Not logged in. · Lost password · Register
Forum: Support Ideas and suggestions RSS
Captcha on searches?
Bots are ruining everything!
Avatar
NFG #1
Member since Sep 2006 · 120 posts
Group memberships: Members
Show profile · Link to this post
Subject: Captcha on searches?
Apparently I have 5,000+ visitors every day, even though actual human visitors are like 1% of that.  Bots looping endlessly through the search pages are completely screwing with the stat count and raising bandwidth usage, etc etc.

Is it possible to easily add a simple 'check here if you're human' checkbox to the search page, so bots are blocked?  This sort of simple mechanism completely stopped spam on one of my other sites, so I imagine it'd work well here.
Avatar
Yves (Administrator) #2
User title: UNB developer & webmaster
Member since Jan 2004 · 3814 posts · Location: Erlangen, Germany
Group memberships: Administrators, Members
Show profile · Link to this post
A simple checkbox may be checken by the bots as well.
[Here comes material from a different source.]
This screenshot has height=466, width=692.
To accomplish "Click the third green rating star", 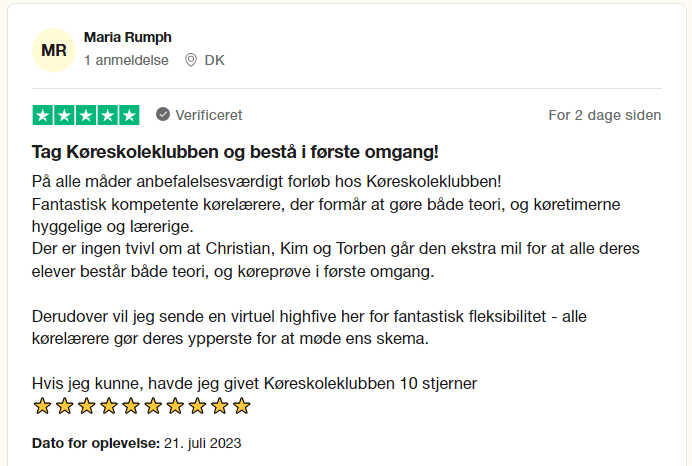I will (87, 115).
An image CAPTCHA (like on registration or guest posting) may be a bit too much of a burden for regular users. There's ways in between, like simple text tasks or maths questions. I have no experience with those nor would I know what helps and how it should be designed to work well for everybody (users, disabled users, crazy bots, evil bots). But principially there's session support already, so it shouldn't be too hard a technical problem to put such a check into the search process. It just hasn't been done yet. I could imagine adding two plug-in hooks for that (one to display the question and another one to evaluate its answer) so there could be different methods.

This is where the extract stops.